# BUDS Report 03: Tables, Part 1


### Table of Contents

1. <a href='#section 1'>Tables</a>

    a. <a href='#subsection 1a'>Table Attributes</a>

    b. <a href='#subsection 1b'>Table Transformations</a><br><br>

2. <a href='#section 2'>Sorting Tables</a>

In [1]:
# dependencies: THIS CELL MUST BE RUN
from datascience import *
import numpy as np
import math
import matplotlib.pyplot as plt
plt.style.use('fivethirtyeight')
%matplotlib inline

## 1. Tables <a id='section 1'></a>

The last section covered four basic concepts of Python: data, expressions, names, and functions. In this next section, we'll see just how much we can do to examine and manipulate our data with only these minimal Python skills.

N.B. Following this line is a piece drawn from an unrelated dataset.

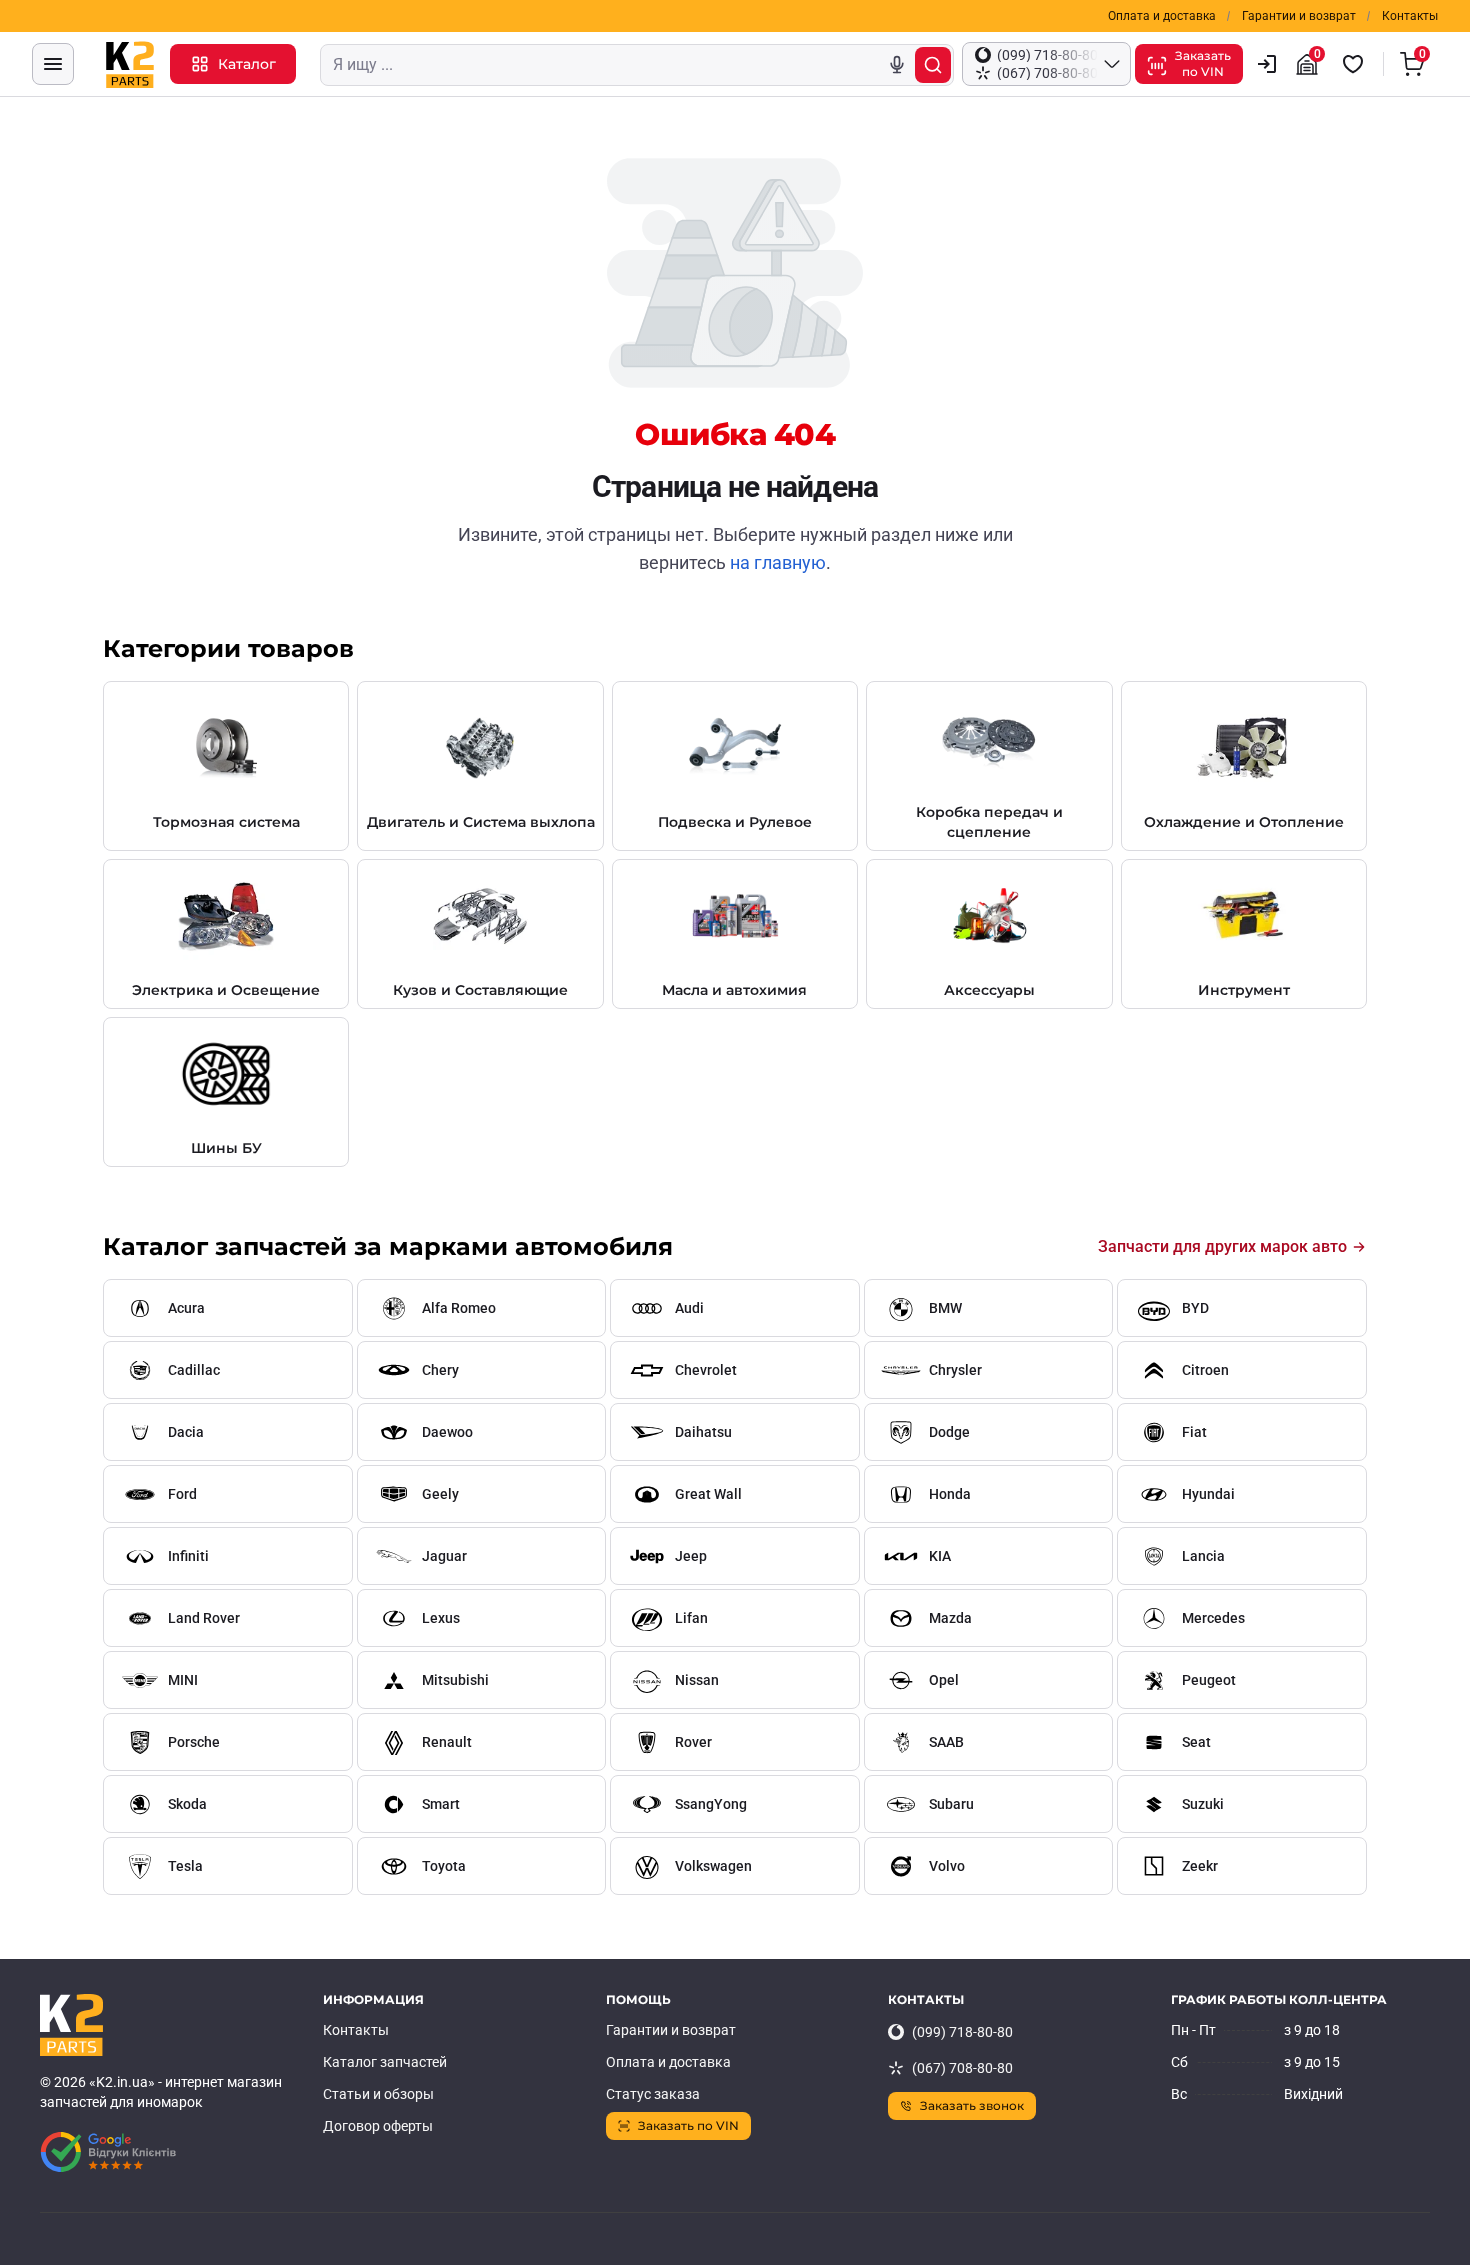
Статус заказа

**Tables** are fundamental ways of organizing and displaying data. Run the next cell to load the data.

In [3]:
ratings = Table.read_table("data/imdb_ratings.csv")
ratings

Votes,Rank,Title,Year,Decade
88355,8.4,M (1931),1931,1930
132823,8.3,Singin' in the Rain (1952),1952,1950
74178,8.3,All About Eve (1950),1950,1950
635139,8.6,Léon (1994),1994,1990
145514,8.2,The Elephant Man (1980),1980,1980
425461,8.3,Full Metal Jacket (1987),1987,1980
441174,8.1,Gone Girl (2014),2014,2010
850601,8.3,Batman Begins (2005),2005,2000
37664,8.2,Judgment at Nuremberg (1961),1961,1960
46987,8.0,Relatos salvajes (2014),2014,2010


This table is organized into **columns** — one for each *category* of information collected.

You can also think about the table in terms of its **rows**. Each row represents all the information collected about a particular instance, which can be a person, location, action, or other unit. 


<div class="alert alert-warning">
<b>PRACTICE:</b> What do the rows in this table represent? How many rows are in this table? And how many rows are shown by default?
    </div>


_Written Answer:_

__SOLUTION__:
- The rows in this table represent movies.
- There are 250 rows in this table.
- 10 rows are shown by default.

### Table Attributes <a id='subsection 1a'></a>

Every table has **attributes** that give information about the table, like the number of rows and the number of columns. Table attributes are accessed using the dot method. But, since an attribute doesn't perform an operation on the table, there are no parentheses (like there would be in a call expression).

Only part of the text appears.